Active funds are "pretty ubiquitous" in Europe, where that style of management resonates, according to Rich Powers, head of ETF product management. These types of funds house about 86 per cent of assets in the region versus about 65 per cent in the United States, where index-tracking ETFs are more established. The active funds typically cost more, according to data from Morningstar, but that hasn't yet been a deal breaker for investors on the continent.
"In the last five years, all the headlines are about the onslaught of passive, but we have more or less doubled our assets under management in that time," said Maarten Slendebroek, chief executive officer at Britain-based Jupiter Fund Management PLC, which manages about $61-billion. "If you have really strong performance and you outperform, then customers will be happy to pay."
Vanguard plans to test that thesis. Investors pay an average of 1.02 per cent in fees for star managers on euro-based funds, Morningstar's data show. Vanguard is charging 0.22 per cent for its active ETFs and 0.6 per cent for three of its new mutual funds. The company has previously said high costs was one of the main reasons most actively managed funds underperformed their chosen benchmarks in the past 15 years.
"Because our size, our scale and our ownership structure is so unique, we have this natural ability to continue to lower cost," Mr. Davis said.
Consumer platform
Mr. Davis is taking over as chief investment officer after Vanguard announced this month that the current investment chief, Tim Buckley, will become chief executive. Bill McNabb is stepping down at the end of the year after holding the top job since 2008.
An "inexorable tide" toward fee-based advising has acted as a tailwind in the United States and overseas, according to Mr. McNabb. A new European regulation known as MiFID II that takes effect next year will shine a light on inducements paid to distributors for selling funds, highlighting the more relationship-based approach to advice promoted by the likes of Vanguard.
The company's advisory outfit will support its global aspirations, Mr. Davis said. The firm's Personal Advisor Services platform garnered $83-billion since it began in 2015 for U.S. investors, and help with money-management is something needed by investors around the world, he said. The company started a direct-to-consumer platform in Britain in May.

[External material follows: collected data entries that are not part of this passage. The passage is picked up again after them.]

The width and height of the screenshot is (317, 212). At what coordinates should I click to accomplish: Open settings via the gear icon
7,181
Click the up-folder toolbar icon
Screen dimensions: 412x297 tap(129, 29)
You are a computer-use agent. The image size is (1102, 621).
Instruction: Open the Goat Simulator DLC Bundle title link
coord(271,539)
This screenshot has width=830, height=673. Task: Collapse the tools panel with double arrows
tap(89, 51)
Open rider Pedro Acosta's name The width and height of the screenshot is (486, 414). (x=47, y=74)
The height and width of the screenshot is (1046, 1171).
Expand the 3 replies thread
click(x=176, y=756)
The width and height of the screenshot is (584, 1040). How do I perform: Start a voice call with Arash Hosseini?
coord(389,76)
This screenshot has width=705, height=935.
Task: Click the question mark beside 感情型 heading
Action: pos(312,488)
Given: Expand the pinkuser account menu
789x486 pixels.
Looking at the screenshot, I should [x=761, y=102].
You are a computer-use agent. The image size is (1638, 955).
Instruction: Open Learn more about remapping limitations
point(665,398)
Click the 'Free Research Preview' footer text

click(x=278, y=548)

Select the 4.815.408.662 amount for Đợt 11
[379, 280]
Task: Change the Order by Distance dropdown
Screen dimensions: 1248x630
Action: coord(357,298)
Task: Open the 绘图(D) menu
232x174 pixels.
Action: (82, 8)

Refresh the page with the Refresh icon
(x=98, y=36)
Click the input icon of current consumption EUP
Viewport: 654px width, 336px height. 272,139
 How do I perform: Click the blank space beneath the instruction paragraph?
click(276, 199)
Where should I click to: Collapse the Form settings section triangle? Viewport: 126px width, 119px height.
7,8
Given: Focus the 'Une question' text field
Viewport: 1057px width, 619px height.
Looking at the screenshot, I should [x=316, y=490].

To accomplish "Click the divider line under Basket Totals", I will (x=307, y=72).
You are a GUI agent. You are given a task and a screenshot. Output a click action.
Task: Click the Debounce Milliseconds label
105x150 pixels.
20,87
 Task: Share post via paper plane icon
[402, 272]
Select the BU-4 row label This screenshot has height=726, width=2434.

"The regulatory landscape has shifted in a lot of markets and there's the big global trends toward transparency around fees, better regulation, clearer understanding of the value chain and a recognition that cost actually matters," Mr. McNabb said.
'Culture carriers'
The company plans to open an office in Germany, where it might list some of its ETFs. It has also opened a sales and marketing office in Shanghai and added economic and strategic resources to an outpost in Hong Kong. Most recently, Vanguard hired a new head of its Mexican business to help the firm expand.
High-achievers rotate around these bases, with Mr. Davis spending time in Australia before his most recent role. These executives act as "culture carriers" for Vanguard's brand of asset management, with employees encouraged to think of one another as "crew members" who lunch in a canteen called the Galley and exercise at the Shipshape gym.
As Mr. McNabb says, "when you walk into these offices, wherever they are, you'd think you were here – except for the accents."
The outgoing CEO has few regrets as he hands over command to Mr. Buckley, but says the company "could have been faster" in establishing itself as a global firm.
Mr. McNabb will leave day-to-day leadership to Mr. Buckley starting in January and focus on corporate governance as Vanguard's chairman. His navigation skills won't go to seed, however – when he's not in the office, he'll be indulging his love for rowing on the Schuylkill River.